21 January 2005
3:30pm, Greenberg Room (460-126)

Syntactic Priming in Comprehension

Matt Traxler

University of California, Davis

Syntactic priming is well-established as a source of influence on language production (e.g., Bock, 1986), with stronger effects occuring with lexical overlap between prime and target sentences (Pickering & Cleland, 2003). Much less evidence exists to document similar syntactic priming effects in comprehension. In this talk, I will present the findings from a series of eye-movement monitoring experiments focusing on reduced relative clauses, as in sentence (1):

(1) The defendant examined by the lawyer was unreliable.

The first pair of experiments manipulated lexical overlap, using sentences like (2), in which the critical past participle examined appears in both the prime and target sentence,

(2) The doctor examined by the specialist had a large mole.
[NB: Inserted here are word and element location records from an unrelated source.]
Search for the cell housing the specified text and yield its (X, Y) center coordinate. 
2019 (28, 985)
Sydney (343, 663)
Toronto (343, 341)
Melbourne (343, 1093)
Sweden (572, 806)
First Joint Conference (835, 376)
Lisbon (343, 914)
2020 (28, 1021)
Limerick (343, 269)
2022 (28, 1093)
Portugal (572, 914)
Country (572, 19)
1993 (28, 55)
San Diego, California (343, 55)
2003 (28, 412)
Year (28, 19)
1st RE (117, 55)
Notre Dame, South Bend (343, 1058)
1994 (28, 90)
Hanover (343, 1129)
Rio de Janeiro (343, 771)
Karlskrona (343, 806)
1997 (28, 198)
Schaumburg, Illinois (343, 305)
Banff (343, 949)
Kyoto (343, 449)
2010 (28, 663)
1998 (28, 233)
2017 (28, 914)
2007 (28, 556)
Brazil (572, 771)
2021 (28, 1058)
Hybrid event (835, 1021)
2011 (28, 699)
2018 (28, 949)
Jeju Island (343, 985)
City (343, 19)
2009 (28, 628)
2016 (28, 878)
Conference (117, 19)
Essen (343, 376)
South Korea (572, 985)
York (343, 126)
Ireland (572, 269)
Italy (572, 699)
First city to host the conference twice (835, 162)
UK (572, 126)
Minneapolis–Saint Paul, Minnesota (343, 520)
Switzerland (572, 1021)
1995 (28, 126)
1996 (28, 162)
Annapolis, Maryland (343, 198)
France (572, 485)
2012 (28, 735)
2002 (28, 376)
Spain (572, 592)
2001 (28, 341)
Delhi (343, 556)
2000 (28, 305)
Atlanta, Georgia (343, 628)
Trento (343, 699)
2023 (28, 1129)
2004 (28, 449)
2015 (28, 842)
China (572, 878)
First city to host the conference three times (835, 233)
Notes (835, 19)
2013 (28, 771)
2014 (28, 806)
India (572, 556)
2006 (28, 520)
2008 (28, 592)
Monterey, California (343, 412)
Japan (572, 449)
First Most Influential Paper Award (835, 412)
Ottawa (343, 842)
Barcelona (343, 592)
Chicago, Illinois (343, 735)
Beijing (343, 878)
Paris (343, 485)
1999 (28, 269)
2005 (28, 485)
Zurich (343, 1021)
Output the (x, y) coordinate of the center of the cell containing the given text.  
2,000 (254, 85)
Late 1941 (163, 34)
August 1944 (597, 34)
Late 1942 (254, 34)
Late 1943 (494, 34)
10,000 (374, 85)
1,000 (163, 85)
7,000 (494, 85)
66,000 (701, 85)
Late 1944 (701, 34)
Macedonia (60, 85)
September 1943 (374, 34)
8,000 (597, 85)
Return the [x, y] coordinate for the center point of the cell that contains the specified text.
and (3), in which a different participle appears.

(3) The doctor visited by the specialist had a large mole.

Robust priming effects were observed for pairs like 1 & 2, but not for pairs like 1 & 3. A third experiment used sentences like (4) containing unreduced relative clauses.

(4) The defendant who was examined by the lawyer turned out to be unreliable.

Unreduced relative primes also facilitated processing of sentences like (1).

A further pair of eye-tracking experiments investigated the source(s) of facilitation in syntactic priming. The first experiment tested whether passive constructions with similar local structure in the critical region, but different overall syntactic structure as the target, facilitate processing of reduced-relative targets. This experiment used three types of primes (as in 5-7):

(5) The contestant selected by the judge.... (Reduced Relative) (6) The contestant was selected by the judge... (Passive) (7) The contestant selected the wrong answer... (Main Clause)

The results replicated the priming effects for reduced relative primes, and provided some evidence for faciltation resulting from passive primes.

The final experiment tested whether short relatives (like 8) would also prime reduced relative target sentences.

(8) The applicant who was considered had a good track record. (Short Relative)

Three other prime types were also tested, for comparison with previous experiments. The results showed that all three types of relative clause prime sentences facilitated processing of the reduced relative target sentences.

The pattern of results across the full set of experiments indicates that

  1. priming does depend on lexical overlap between primes and targets.
  2. priming does not depend on suppression of preferred structures.
  3. priming does not result from a template-matching process.
  4. priming does not result from low-level repetition priming.
  5. priming does not require explicit presentation of the critical component in the prime sentence.

Thus, the source of priming is most likely in syntactic structures, or possibly verb-argument frames, accessed when the critical repeated past participle is accessed.